Consent requests: HQ asks awaiting an operator's yes

A consent request is the one place HQ has to ask before it sees something. Everywhere else on the platform, HQ works with aggregates and rankings that never name a franchisee. A consent request is…

11 min read·Updated July 14, 2026
On this page

A consent request is the one place HQ has to ask before it sees something. Everywhere else on the platform, HQ works with aggregates and rankings that never name a franchisee. A consent request is the explicit, revocable exception: HQ asking one specific operator for permission to name them on a leaderboard, show a metric for them in a particular view, feature their numbers in a case study, or open job-level detail for a specific initiative. Nothing behind that ask is visible until the operator says yes, and the yes only ever covers what was actually asked for.

You author the ask itself from Broadcast → Consent, covered in Consent requests: when a name or private figure can appear. This article is about what happens once you've sent it: the row that ask becomes on Decisions and Action Plans, the governance track it moves along, and why that track is the mechanism that keeps HQ on the right side of the privacy boundary.

Where it surfaces

The instant you click Send request on the Broadcast composer, the record exists in the network data, and it appears as a row on two HQ boards, both reading the same table live:

| Board | URL | What it shows | |---|---|---| | Decisions | hq.verinode.ai/decisions | Every request still pending, plus any request of any status that changed in roughly the last three months. This is where an unanswered ask lives. | | Action Plans | hq.verinode.ai/actions | Only requests an operator has approved. A pending, declined, or withdrawn request never appears here, it isn't in-flight work yet. |

There's no separate "Consent Requests" page inside either board. A consent request is one of four row sources Decisions and Action Plans blend into a single log, alongside decision plans, the intervention queue, and program audits and violations. See HQ Decisions: the franchisor inbox and Action Plans: the network work in flight for how the other three sources fit alongside it.

Nothing about sending or withdrawing a request has a separate publish step for these boards. Withdraw it from either surface, or from Broadcast → Consent, and the same underlying row updates everywhere it's read.

The four kinds of ask

Every request carries a request kind, set when HQ creates it:

  • Named leaderboard, permission to show the operator's real name attached to a ranking position instead of an anonymized slot.
  • Named view, permission to show one specific metric for that operator by name in a defined view.
  • Case study, permission to feature the operator's numbers in a written case study.
  • Deep data, the broadest ask: permission to see job-level detail behind a specific initiative.

A fifth kind, item19_cohort, exists behind the scenes for Item 19 disclosure invitations (see Item 19 basics).

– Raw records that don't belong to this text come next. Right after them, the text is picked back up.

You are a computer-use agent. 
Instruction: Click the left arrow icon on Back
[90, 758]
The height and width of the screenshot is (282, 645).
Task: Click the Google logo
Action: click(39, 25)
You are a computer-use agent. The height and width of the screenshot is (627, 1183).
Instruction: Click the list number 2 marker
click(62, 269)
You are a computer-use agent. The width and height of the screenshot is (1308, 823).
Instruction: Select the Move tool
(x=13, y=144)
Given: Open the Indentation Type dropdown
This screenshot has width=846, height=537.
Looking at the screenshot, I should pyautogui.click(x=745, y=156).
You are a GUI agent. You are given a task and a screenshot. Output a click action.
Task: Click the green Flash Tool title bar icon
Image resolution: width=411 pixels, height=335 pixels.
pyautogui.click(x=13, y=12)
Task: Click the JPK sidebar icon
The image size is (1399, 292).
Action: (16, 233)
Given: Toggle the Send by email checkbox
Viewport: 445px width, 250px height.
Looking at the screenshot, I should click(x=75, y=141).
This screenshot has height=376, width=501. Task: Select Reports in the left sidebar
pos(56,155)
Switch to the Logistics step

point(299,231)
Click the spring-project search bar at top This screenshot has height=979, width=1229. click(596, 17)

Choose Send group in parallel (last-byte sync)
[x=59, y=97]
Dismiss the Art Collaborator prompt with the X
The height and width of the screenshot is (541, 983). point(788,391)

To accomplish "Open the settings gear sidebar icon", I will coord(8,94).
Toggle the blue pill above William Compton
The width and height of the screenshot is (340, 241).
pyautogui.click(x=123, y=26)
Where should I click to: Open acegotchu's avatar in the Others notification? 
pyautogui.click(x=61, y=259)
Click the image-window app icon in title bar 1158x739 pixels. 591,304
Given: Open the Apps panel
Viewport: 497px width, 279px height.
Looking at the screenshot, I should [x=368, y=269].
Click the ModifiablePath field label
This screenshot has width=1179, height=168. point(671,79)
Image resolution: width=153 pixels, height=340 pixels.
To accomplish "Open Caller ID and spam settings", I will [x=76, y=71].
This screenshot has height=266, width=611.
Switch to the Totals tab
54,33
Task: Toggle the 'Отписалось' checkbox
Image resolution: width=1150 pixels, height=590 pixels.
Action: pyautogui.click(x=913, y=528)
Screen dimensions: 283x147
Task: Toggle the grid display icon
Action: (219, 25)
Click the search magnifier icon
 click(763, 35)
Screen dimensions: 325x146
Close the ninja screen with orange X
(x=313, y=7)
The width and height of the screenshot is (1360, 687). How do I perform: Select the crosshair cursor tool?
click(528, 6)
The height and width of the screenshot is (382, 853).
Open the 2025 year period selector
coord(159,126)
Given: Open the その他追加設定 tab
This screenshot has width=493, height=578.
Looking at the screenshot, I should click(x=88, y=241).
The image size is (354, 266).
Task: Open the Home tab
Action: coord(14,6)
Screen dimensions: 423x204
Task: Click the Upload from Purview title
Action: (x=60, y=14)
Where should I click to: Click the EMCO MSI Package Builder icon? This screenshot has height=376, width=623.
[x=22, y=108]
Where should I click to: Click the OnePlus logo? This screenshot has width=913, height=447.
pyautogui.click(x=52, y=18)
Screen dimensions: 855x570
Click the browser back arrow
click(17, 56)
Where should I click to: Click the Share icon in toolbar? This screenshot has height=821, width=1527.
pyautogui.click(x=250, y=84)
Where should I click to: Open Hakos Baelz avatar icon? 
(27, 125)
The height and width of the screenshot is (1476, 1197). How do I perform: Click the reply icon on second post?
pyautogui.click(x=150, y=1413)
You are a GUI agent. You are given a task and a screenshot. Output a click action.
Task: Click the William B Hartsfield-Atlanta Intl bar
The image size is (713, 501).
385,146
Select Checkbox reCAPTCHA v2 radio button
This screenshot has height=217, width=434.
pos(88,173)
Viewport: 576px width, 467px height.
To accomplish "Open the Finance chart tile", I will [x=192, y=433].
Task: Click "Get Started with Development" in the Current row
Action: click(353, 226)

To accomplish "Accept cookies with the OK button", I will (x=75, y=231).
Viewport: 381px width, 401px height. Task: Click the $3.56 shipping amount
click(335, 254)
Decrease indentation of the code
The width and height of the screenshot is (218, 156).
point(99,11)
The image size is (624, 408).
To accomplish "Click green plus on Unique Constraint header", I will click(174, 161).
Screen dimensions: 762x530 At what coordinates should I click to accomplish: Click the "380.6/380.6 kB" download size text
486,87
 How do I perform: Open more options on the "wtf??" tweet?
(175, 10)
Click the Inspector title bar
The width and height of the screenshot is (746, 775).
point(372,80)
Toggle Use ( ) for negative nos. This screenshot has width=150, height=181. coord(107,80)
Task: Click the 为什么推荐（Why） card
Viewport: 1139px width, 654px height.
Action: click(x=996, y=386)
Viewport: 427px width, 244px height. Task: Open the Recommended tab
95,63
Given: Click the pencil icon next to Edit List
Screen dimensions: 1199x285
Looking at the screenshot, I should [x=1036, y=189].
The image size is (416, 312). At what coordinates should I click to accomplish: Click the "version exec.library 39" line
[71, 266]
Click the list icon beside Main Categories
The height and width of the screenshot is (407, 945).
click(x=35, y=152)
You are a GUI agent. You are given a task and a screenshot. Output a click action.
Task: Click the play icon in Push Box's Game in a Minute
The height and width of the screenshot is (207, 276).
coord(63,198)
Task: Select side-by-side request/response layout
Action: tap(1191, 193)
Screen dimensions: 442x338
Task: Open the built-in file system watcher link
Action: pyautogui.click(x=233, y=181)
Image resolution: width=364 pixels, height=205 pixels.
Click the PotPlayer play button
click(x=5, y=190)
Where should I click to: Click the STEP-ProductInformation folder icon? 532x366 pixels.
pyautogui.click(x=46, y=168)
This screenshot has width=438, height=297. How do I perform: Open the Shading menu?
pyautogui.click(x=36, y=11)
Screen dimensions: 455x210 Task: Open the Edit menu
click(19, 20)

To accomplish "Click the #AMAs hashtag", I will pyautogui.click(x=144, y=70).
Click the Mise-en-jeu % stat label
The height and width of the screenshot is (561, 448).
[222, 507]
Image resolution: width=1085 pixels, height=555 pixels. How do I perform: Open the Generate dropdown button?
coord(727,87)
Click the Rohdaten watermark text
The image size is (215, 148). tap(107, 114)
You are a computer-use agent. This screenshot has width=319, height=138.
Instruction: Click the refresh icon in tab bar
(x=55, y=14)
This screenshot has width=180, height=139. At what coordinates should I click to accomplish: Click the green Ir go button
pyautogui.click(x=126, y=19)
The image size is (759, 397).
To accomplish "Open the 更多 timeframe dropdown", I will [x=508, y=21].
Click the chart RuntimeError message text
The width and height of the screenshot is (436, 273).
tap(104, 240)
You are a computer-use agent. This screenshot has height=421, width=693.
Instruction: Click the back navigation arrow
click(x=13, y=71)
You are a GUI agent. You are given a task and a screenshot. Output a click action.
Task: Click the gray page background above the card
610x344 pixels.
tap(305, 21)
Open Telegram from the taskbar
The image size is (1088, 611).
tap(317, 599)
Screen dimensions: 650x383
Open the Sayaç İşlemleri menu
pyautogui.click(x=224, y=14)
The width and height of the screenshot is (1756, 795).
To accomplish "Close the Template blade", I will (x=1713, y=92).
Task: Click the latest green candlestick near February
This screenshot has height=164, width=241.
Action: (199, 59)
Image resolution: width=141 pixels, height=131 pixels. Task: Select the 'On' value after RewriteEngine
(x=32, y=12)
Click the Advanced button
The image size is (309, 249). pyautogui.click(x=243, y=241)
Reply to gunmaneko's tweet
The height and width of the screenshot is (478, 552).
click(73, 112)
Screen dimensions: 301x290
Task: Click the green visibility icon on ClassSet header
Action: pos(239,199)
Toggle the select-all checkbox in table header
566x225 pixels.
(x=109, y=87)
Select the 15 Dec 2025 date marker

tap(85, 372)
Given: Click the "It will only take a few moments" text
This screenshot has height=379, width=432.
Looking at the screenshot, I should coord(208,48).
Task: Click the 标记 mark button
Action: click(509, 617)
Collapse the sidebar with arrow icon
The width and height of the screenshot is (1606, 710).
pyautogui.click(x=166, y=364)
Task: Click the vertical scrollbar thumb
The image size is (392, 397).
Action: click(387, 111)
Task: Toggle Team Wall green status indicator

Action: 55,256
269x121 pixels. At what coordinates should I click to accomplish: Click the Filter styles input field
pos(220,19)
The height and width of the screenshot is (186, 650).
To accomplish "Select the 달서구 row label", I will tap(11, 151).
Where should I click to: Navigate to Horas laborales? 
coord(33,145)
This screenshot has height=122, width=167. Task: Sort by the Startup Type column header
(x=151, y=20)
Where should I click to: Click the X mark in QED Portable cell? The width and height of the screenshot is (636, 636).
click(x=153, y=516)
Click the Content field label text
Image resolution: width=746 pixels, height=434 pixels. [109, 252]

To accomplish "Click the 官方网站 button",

Those requests carry a standard rationale about the franchise disclosure document and a fixed metric set (annualized revenue, gross margin percentage, annualized job count, claims volume), and they surface on these same two boards exactly like any other consent request, since they write to the same table.

Every request also carries the metric keys it covers and the rationale you wrote explaining the ask. Both travel with the row wherever it's shown.

Reading the row

On Decisions, a consent request tile carries:

  • A domain glyph instead of an entity logo. Franchisees don't have a logo the way a vendor or carrier does, so the icon is the business-area watermark instead.
  • The title, your rationale text, verbatim. If a request somehow has no rationale on file, the title falls back to the plain label "Consent request."
  • The operator's name, anonymized by default (more on this below).
  • A status pill in one of four colors, amber Pending, green Acted, teal Parked, or grey Ignored.
  • A date, when the request was first sent.

Every consent request row is tagged with the business-area domain Governance, and it always carries Info severity, Verinode's lowest tier. A request waiting for a response is routine, not a flagged problem, so it never picks up the amber or red shading a disputed audit or an escalated violation can. Once your board spans two or more business areas, a domain dropdown appears above the gallery; picking Governance narrows the list to consent requests only.

Consent requests never carry a dollar-impact figure. That field simply doesn't populate for this source.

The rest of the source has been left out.